Krugman obviously knows a lot more about economics than Kristol. Indeed, Krugman has been written early and often about the disastrous potential of the housing bubble. And I would trust him here–the taxpayers’ stake in this bailout is best protected by the government taking an equity stake in the affected firms:

And if the government is going to provide capital to financial firms, it should get what people who provide capital are entitled to — a share in ownership, so that all the gains if the rescue plan works don’t go to the people who made the mess in the first place.
That’s what happened in the savings and loan crisis: the feds took over ownership of the bad banks, not just their bad assets. It’s also what happened with Fannie and Freddie. (And by the way, that rescue has done what it was supposed to. Mortgage interest rates have come down sharply since the federal takeover.)
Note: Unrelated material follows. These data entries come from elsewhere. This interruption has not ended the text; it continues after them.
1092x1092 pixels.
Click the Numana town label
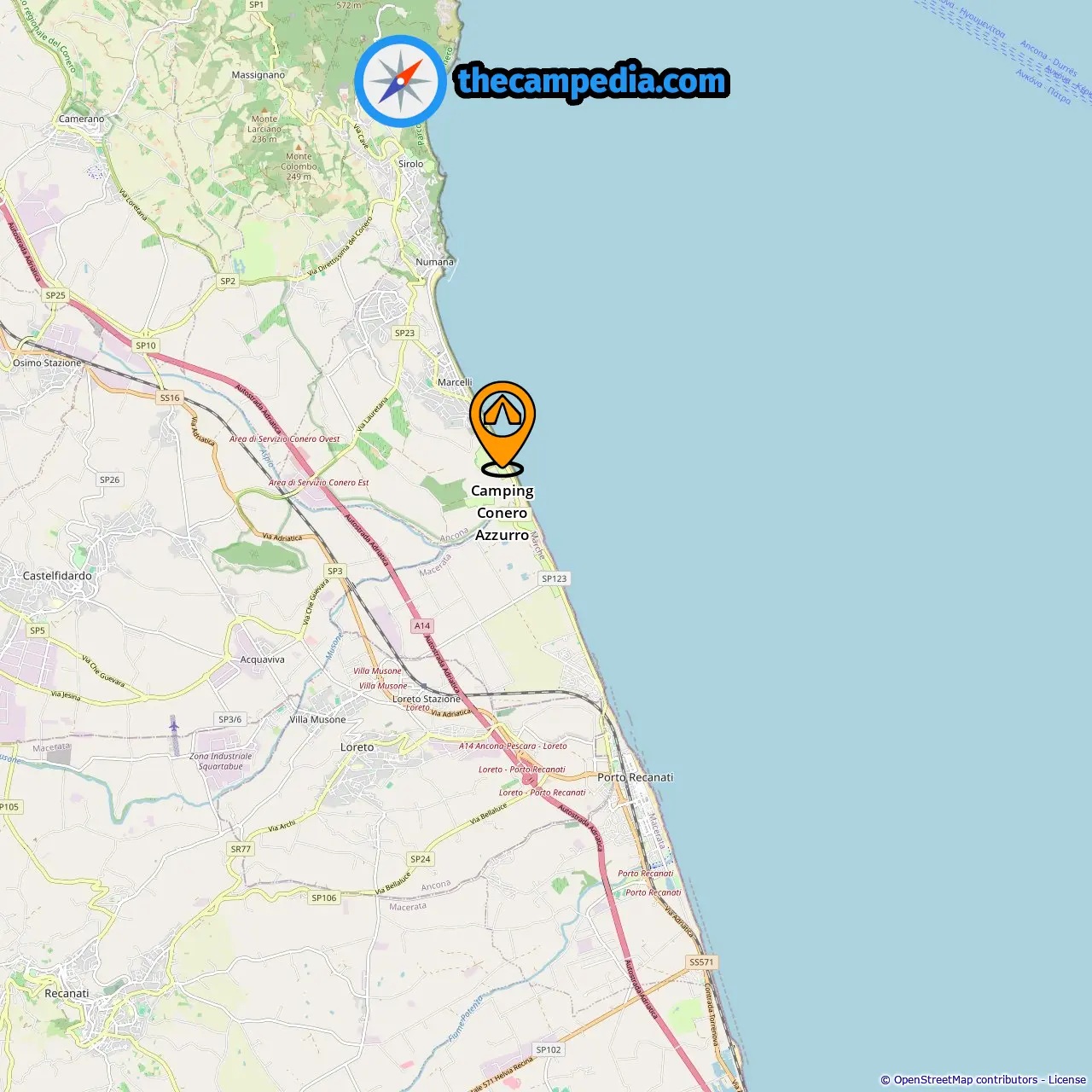434,262
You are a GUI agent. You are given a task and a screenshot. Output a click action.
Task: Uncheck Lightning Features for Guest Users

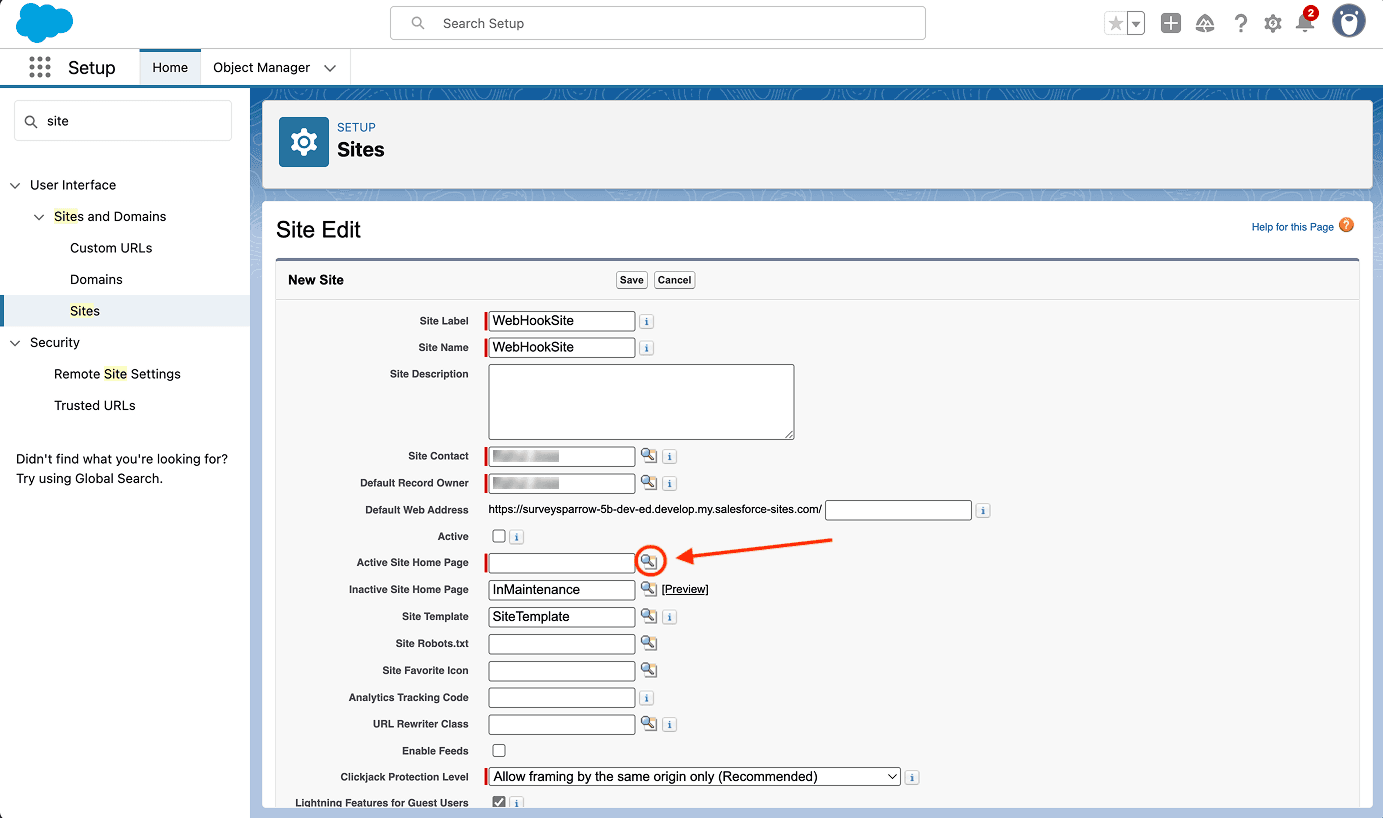pos(499,802)
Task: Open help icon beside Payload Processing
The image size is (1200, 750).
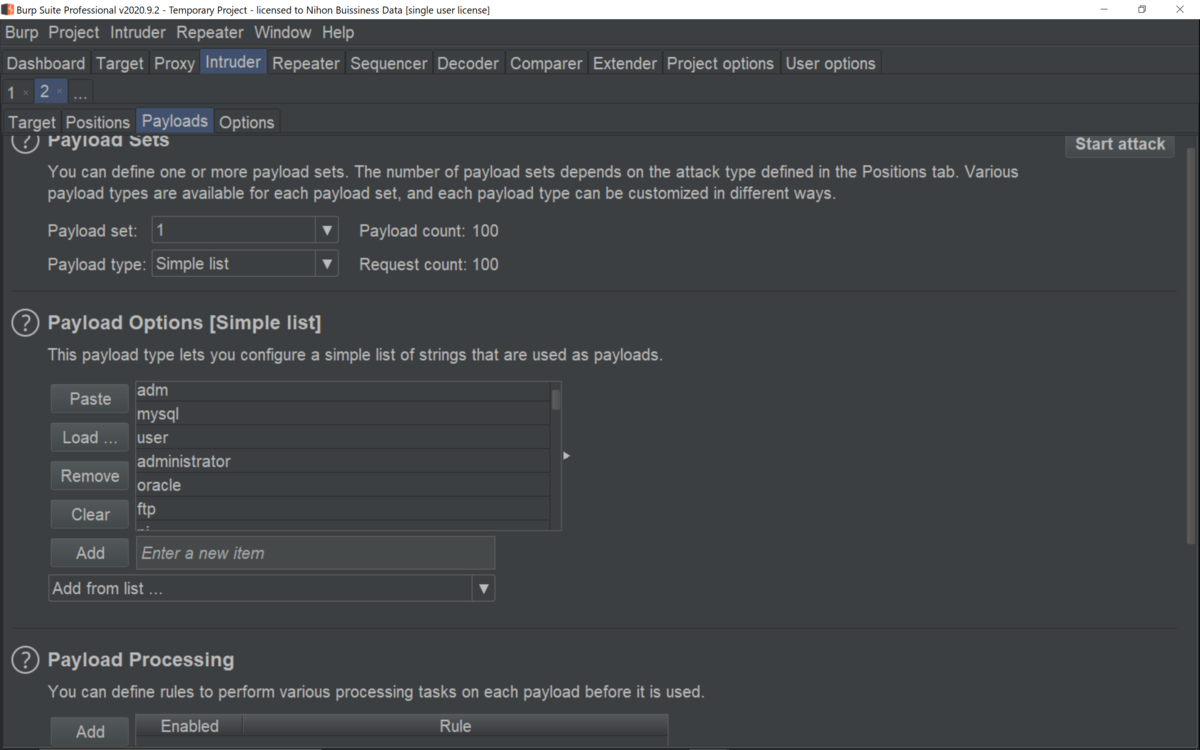Action: tap(25, 660)

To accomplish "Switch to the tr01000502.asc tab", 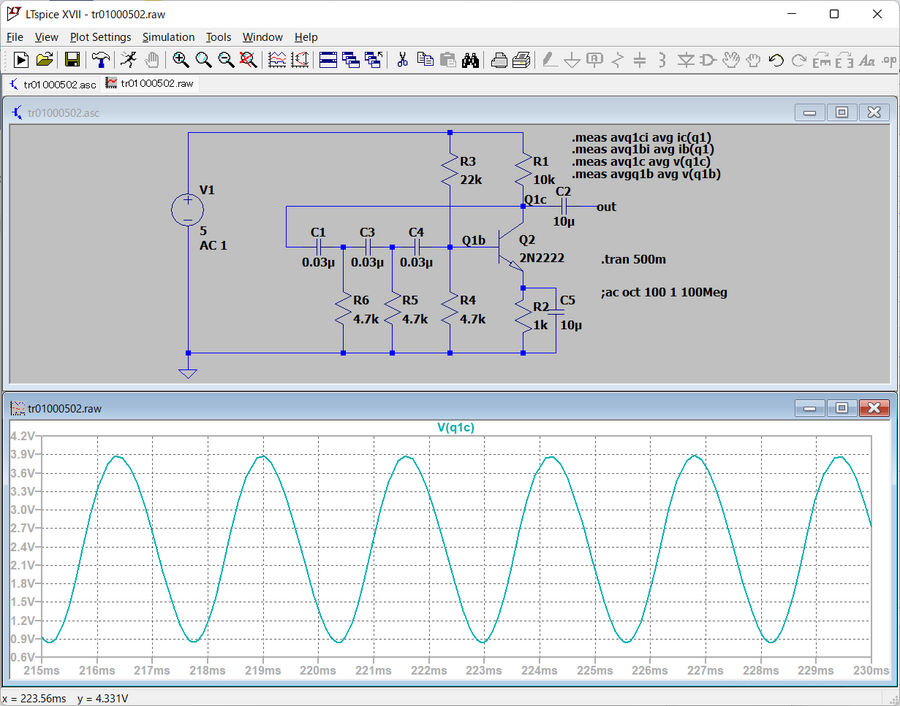I will [x=52, y=84].
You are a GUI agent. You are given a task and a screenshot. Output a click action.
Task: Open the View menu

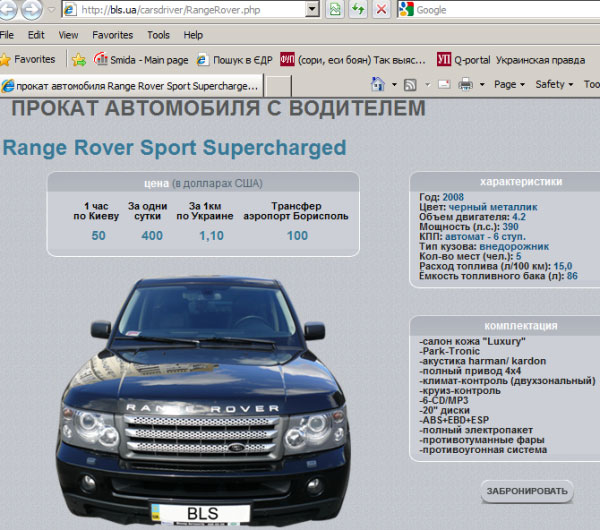[x=68, y=35]

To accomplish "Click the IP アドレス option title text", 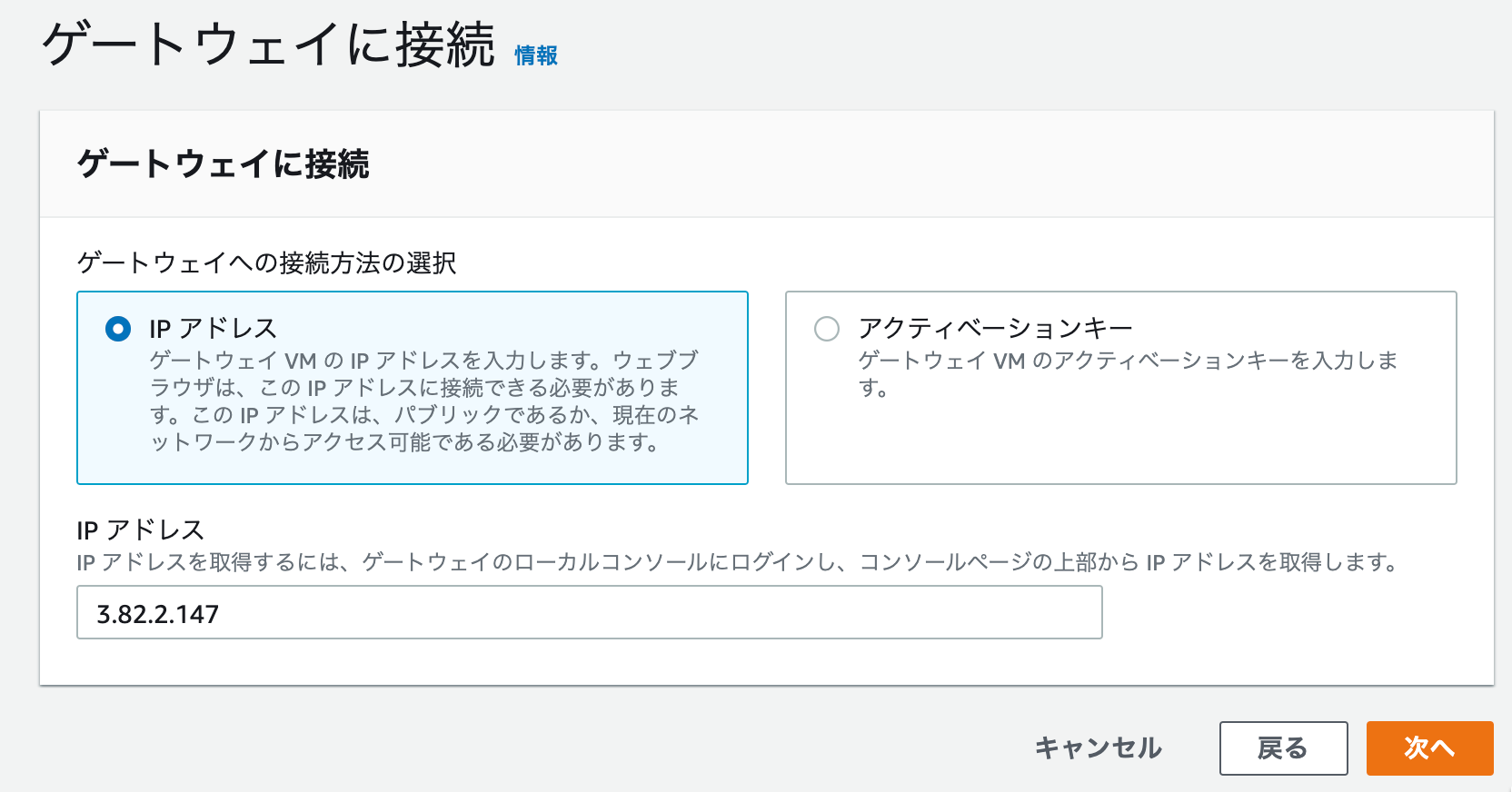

Kristol raises an interesting political point: Does Barack Obama have the courage to oppose what seems like a bad deal? John McCain–flailing about for an economic policy–has seemed bolder, or perhaps just noisier, on this front. Obama–constantly attempting to prove his legitimacy–has been steadier, but quieter:

He probably won’t want to run the risk of actually opposing [the bailout], or even of raising big questions and causing significant delay — lest he be attacked for risking the possible meltdown of the global financial system.

Obama has a big speech scheduled for noon today on this subject. It will be interesting to see how far he goes in opposition to the Bush Administration plan. What Krugman is proposing is bold, but not unprecedented, and after the Wall Street greed-fest of the past 25 years, it seems entirely appropriate: it is time that the taxpayers, not the financiers, reap any benefits accruing from a public bailout of the system…since the taxpayers are the people now assuming the risk.